Once we know that electrons occupy orbitals labelled by quantum numbers, the next question is practical: in a real atom, which orbitals get filled, and in what order? The arrangement of electrons in the orbitals of an atom is its electronic configuration, written by listing each occupied sub-shell with the number of electrons as a superscript, for example carbon as $1s^2\,2s^2\,2p^2$. Three rules govern the filling.
1. Aufbau principle. "Aufbau" is German for "building up". Electrons enter the lowest-energy orbital available first, then fill upwards. The energy order is set by the $(n+l)$ rule (Madelung rule): an orbital with a lower value of $n+l$ fills first; if two orbitals have the same $n+l$, the one with the smaller $n$ fills first. So $4s$ (with $n+l=4+0=4$) fills before $3d$ ($n+l=3+2=5$), even though $3d$ has a smaller $n$. The resulting order is $1s,2s,2p,3s,3p,4s,3d,4p,5s,4d,5p,6s,4f,5d,6p,7s$.
2. Pauli exclusion principle. No two electrons in an atom can have all four quantum numbers identical. Since an orbital is fixed by $n,l,m_l$, the two electrons sharing it must differ in $m_s$ — one spin up ($+\tfrac{1}{2}$), one spin down ($-\tfrac{1}{2}$). Hence an orbital holds at most two electrons, and they must be paired with opposite spins. This is why a sub-shell of $2l+1$ orbitals holds at most $2(2l+1)$ electrons.
3. Hund's rule of maximum multiplicity. When filling degenerate (equal-energy) orbitals of a sub-shell, electrons occupy them singly first, all with parallel spins, before any pairing begins. Pairing two electrons in the same small orbital costs energy (electron-electron repulsion), so spreading out is favoured. For nitrogen ($2p^3$) all three $p$ electrons are unpaired in separate orbitals; only at oxygen ($2p^4$) does pairing start.

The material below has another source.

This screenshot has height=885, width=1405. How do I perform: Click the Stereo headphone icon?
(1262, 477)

To write the configuration of an ion, first write the neutral atom, then add electrons (for an anion) into the next orbital, or remove electrons (for a cation) — and here is a key subtlety: electrons are removed from the orbital with the highest $n$ first, not simply in the reverse of the Aufbau order. So for iron, $\text{Fe}=[\text{Ar}]\,3d^6\,4s^2$, but $\text{Fe}^{2+}=[\text{Ar}]\,3d^6$ — the $4s$ electrons leave before the $3d$ electrons, because $4s$ has the higher principal quantum number.
Extra stability of half-filled and fully-filled sub-shells. Configurations in which a sub-shell is exactly half-filled ($p^3,d^5,f^7$) or completely filled ($p^6,d^{10},f^{14}$) are unusually stable, thanks to their symmetrical charge distribution and greater exchange energy (the stabilising energy gained when electrons of parallel spin swap places). This stability is large enough to override the simple Aufbau order in a few elements. Chromium is $[\text{Ar}]\,3d^5\,4s^1$ (not $3d^4\,4s^2$) and copper is $[\text{Ar}]\,3d^{10}\,4s^1$ (not $3d^9\,4s^2$): one $4s$ electron shifts into $3d$ to reach the extra-stable half-filled or fully-filled $d$ sub-shell. These two are the classic NCERT exceptions you must remember.

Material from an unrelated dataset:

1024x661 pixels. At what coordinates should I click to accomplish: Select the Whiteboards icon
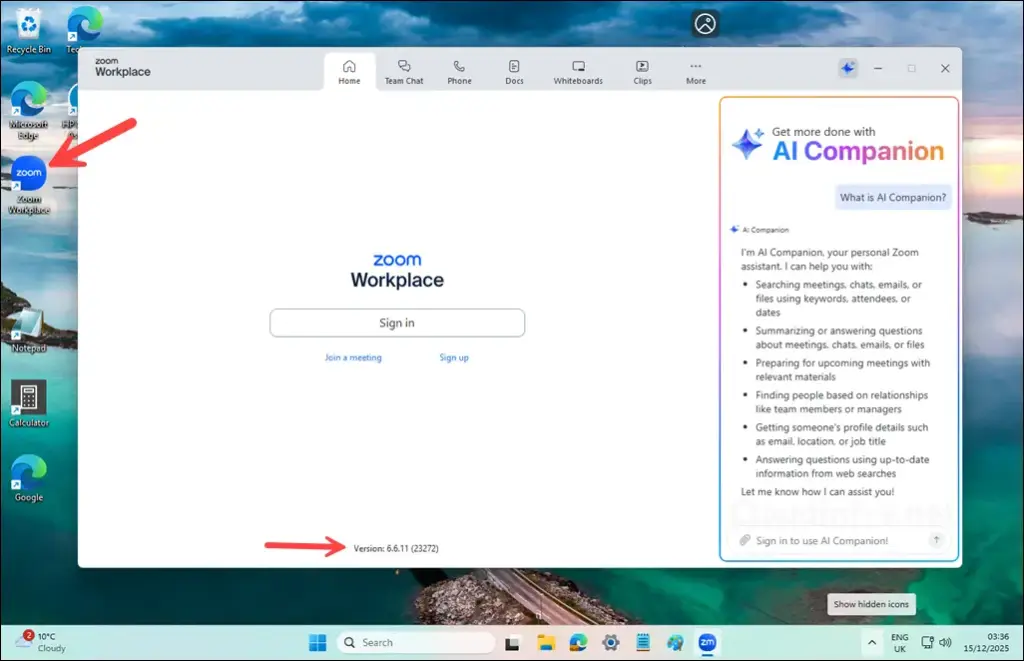tap(578, 68)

From the configuration we can read off the number of unpaired electrons (which governs magnetic behaviour — paramagnetic if any are unpaired, diamagnetic if all are paired) and the valence-shell arrangement that drives the element's chemistry. The configuration is therefore the bridge between the abstract quantum numbers and the real periodic table.